Tim Hortons China’s merger with Silver Crest, a special purpose acquisition company (SPAC), was completed on September 28, and trades on the Nasdaq will begin under the ticker symbol “THCH” at 9:30 p.m. EST on September 29.
Tim Hortons was founded in Canada in 1964, while its China division was established in 2018 as a joint venture between Tim Hortons’ parent company Restaurant Brands International and Cartesian Capital Group. Its first store in China was opened in 2019. In May 2020, it received strategic investment from Tencent totaling hundreds of millions of yuan. Nine months later, it obtained a second round of financing led by Sequoia China, Tencent, and Eastern Bell Capital.
Making profits in China has not been easy for the coffee chain. From 2019 to 2021, its revenue was 57.26 million yuan ($7.94 million), 210 million yuan and 640 million yuan respectively. Although this revenue growth rate was fast, its net losses were also expanding. In the same three years, its net losses were 87.828 million yuan, 140 million yuan and 380 million yuan respectively, which was attributed to the impact of the pandemic and rising raw material costs.
Tim Hortons China provides freshly brewed coffee, as well as localized milk coffee and fruit coffee. Its beverage price range is 15 yuan to 30 yuan ($2.08 – $4.17), which falls between Starbucks and boutique coffee brands. The high-end positioning in China makes it less competitive.
In addition to drinks, Tim Hortons China has copied a strategy of “coffee + warm food” from the Canadian market. There are now more than 40 types of dessert available, and the proportion of warm food will further increase in the future. However, according to a Chinese commenting platform, apart from its bagels, other products have not been well-received by local consumers.
Another important reason for its widening losses may be the limitations of store types. Tim Hortons China has 30 flagship stores, 275 standard stores and 85 Tims Go, covering from 20 to 150 square meters in office buildings or subway exits.

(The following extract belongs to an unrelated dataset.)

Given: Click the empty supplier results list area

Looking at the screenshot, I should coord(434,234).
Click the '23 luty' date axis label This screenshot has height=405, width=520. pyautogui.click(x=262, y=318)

In order to cater to the diversified interests of local coffee consumers, Tim Hortons China has chosen to associate with different brands. For example, it has partnered with Tencent Esports to open three e-sports-themed stores in Shanghai and Shenzhen to provide an immersive experience targeted at Gen Z consumers.
In China, boutique coffees are making inroads into the mass market with smaller, denser stores. Manner, which started with a small store of 10 square meters and a takeout mode, has accelerated its expansion pace with products of less than 20 yuan. Starbucks is also accelerating the expansion of its concept stores focusing on takeout services. Brands such as Luckin Coffee are using small stores to cram as much space as possible into office buildings. The trend behind this is mobile ordering, the development of food delivery, and the impact of the pandemic. It is also a sign that the coffee market in China is maturing.